• _The problem_
Copy out each line of the material in which the word "agent" can be found.

=-=-=-=-=

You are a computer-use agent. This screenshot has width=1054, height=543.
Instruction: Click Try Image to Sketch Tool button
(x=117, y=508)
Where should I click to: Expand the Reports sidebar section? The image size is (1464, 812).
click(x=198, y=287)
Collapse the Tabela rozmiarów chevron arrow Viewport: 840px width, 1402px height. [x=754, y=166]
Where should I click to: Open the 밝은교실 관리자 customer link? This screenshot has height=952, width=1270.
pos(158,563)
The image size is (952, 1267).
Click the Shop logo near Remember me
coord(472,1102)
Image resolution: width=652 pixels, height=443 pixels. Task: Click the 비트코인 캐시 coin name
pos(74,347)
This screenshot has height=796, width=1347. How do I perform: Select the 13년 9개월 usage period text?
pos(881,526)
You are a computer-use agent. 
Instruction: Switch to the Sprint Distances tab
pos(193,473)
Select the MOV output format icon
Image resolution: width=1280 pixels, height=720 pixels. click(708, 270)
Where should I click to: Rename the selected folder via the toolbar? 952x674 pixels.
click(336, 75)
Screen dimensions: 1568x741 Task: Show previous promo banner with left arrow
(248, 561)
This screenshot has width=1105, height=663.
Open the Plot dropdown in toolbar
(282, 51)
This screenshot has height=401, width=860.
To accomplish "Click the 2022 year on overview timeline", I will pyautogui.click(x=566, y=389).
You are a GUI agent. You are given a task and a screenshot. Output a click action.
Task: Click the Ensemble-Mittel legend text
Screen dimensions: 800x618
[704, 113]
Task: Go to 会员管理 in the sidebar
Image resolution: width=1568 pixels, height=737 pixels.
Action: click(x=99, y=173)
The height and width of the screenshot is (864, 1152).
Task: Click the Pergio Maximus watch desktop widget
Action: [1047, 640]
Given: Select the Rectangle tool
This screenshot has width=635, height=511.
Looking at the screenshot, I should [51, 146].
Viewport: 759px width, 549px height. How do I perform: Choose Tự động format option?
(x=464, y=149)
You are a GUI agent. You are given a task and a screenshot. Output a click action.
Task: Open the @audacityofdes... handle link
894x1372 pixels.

=-=-=-=-=

• _Result for this exercise_
You are a computer-use agent. This screenshot has width=1054, height=543.
You are a computer-use agent. 
You are a GUI agent. You are given a task and a screenshot. Output a click action.
You are a GUI agent. You are given a task and a screenshot. Output a click action.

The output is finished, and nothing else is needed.